You Look At Me Like an Emergency. Photographs by Cig Harvey. Published by Schilt Publishing, 2012. |
You Look At Me Like an Emergency
Reviewed by George Slade
Photographs by Cig Harvey
Schilt Publishing, 2012. Hardbound. 144 pp., 74 color illustrations, 8-3/4x8-3/4".
Upon first learning that Cig Harvey's wondrously whimsical photographs were being published I was skeptical. Not all photography needs to be seen in book form, and I was less than clear about how Harvey's images would fare on paper. They look great individually, and great framed and hung on walls. One by one they are enigmatic artifacts of an anomalous, nomadic imagination. Would this seemingly disconnected set of parenthetical tableaux translate effectively to book form? My guess was no. And my guess was wrong.

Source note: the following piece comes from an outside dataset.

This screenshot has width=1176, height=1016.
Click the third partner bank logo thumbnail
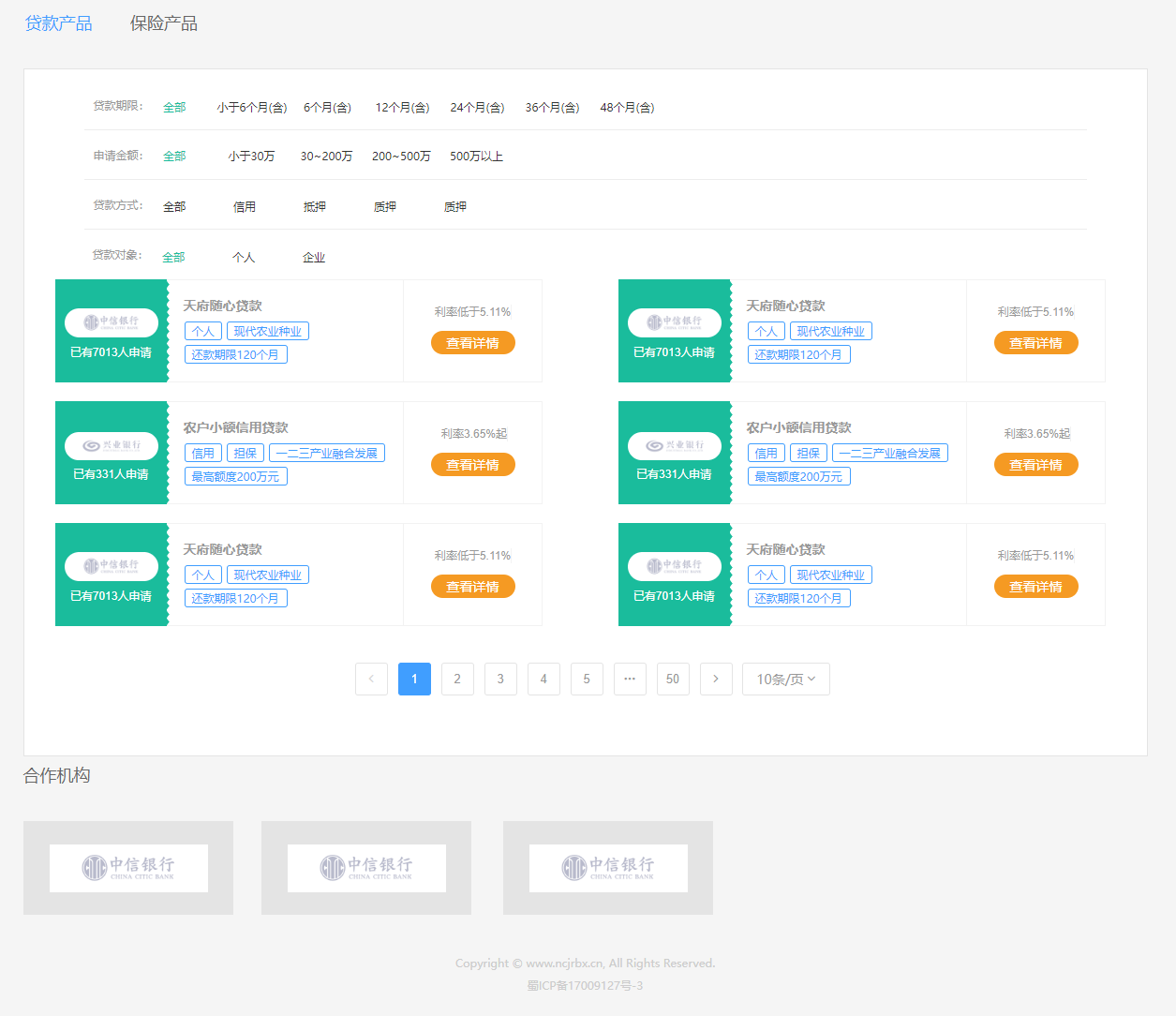608,868
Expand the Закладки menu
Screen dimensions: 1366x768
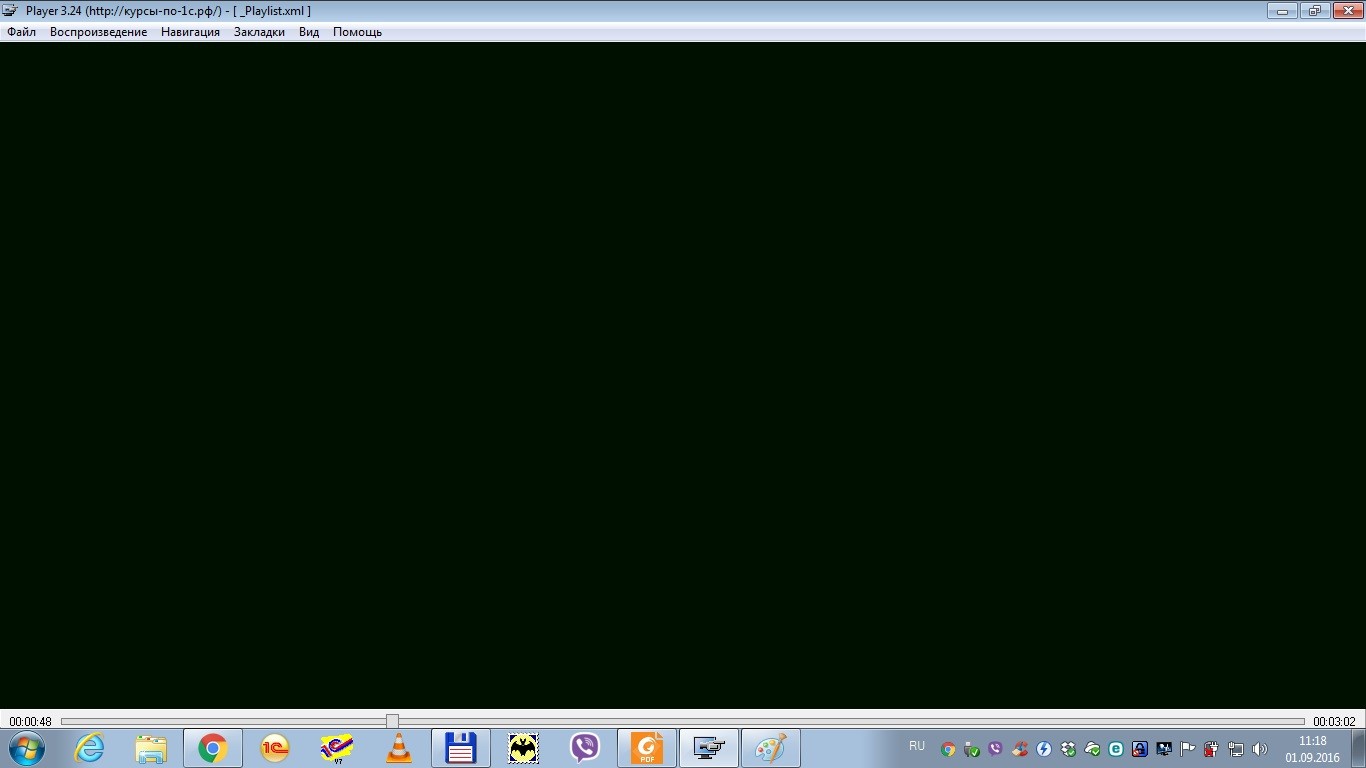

The narrative constitutes three numbered sections. The imagery is often simplified, with a protagonist seen in various unusual, though not life-threatening, situations. One advantage to the book form is that through accumulation we discover that Harvey herself, who is frequently her own model (though she mutes her identity through modes of disguise and self-effacing/-erasing distance), is not pursuing a Sherman-esque set of revelations or character critiques. The roles enacted throughout Emergency are quotidian meditations, common and remarkably graceful in their introspection—a modest turn on Bruce Charlesworth's scene-setting self-portraits.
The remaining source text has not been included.